Senza il controllo fisico sul Mediterraneo è quasi impossibile fermare i rifornimenti in arrivo da oriente, in particolare dall'Iran, il vero sostegno del regime nella guerra che ha già fatto novemila morti in ogni angolo del paese. Ma al momento, le uniche navi straniere che si vedono al largo della Siria sono quelle della marina russa. Lo scambio che tiene in vita il regime siriano è complesso e non riguarda soltanto le armi. All'inizio di aprile, i soldati egiziani in servizio sul Canale di Suez hanno fermato una petroliera iraniana carica di greggio estratto in Siria. Il giornale on line Egyptian Gazette ha scritto che il governo di Damasco, schiacciato dalle sanzioni economiche, non è più in grado di trasportare all'estero il petrolio e deve ricorrere all'aiuto di Teheran per tenere vivo il commercio. La nave ha ottenuto il permesso di transito dopo cinque giorni e una multa consistente: ora si trova poco distante da Singapore, la sua meta finale, dove lascerà un carico da 85 milioni di dollari. Se la pressione economica ha effetti soltanto parziali, non va meglio con gli sforzi diplomatici messi in campo dalle Nazioni Unite e dalla Lega araba. Il segretario generale dell'Onu, Ban Ki-moon, ha detto ieri che il regime non rispetta il piano di pace né gli accordi per il cessate il fuoco (una persona è morta negli scontri di ieri a Deir el Zour), ma ha chiesto al Consiglio di sicurezza di approvare il viaggio in Siria degli osservatori per almeno tre mesi. L'inviato dell'Onu, Kofi Annan, ha raggiunto ieri un accordo con i mediatori di Assad per le regole della missione, anche se c'è poca fiducia nei confronti di Damasco.

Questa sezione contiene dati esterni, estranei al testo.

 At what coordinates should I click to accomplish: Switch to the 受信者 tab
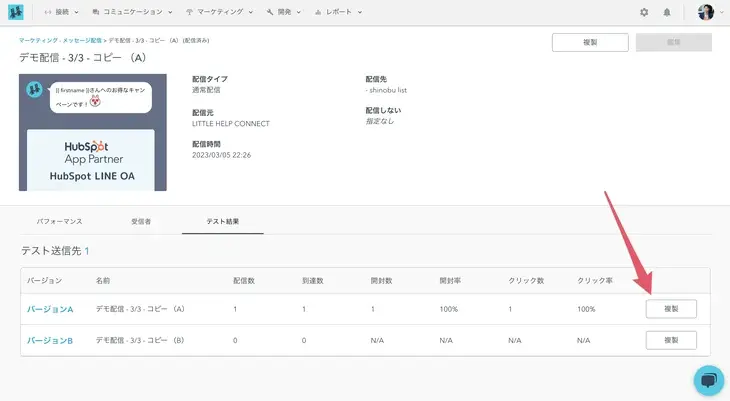pos(141,220)
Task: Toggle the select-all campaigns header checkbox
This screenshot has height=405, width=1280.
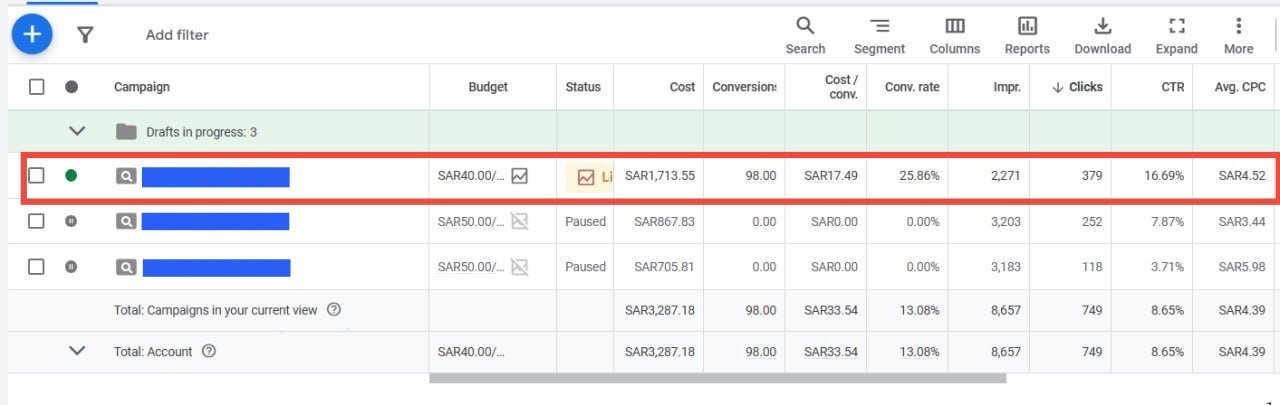Action: click(37, 87)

Lo stallo spinge gli Stati Uniti a valutare soluzioni diverse per mettere fine alle violenze. Il segretario di stato, Hillary Clinton, era ieri a Parigi per il meeting degli Amici della Siria, e il responsabile della Difesa, Leon Panetta, ha ricordato che i suoi uffici sono pronti a fornire “altri possibili piani” a Barack Obama, se il presidente lo vorrà. Queste parole anticipano alcuni cambi nello staff che si occupa del dossier. Le opzioni più discusse sono due: contatti più solidi con l'esercito di liberazione siriano e la nascita di una zona cuscinetto al confine con la Turchia per facilitare le operazioni umanitarie e la fine degli Assad.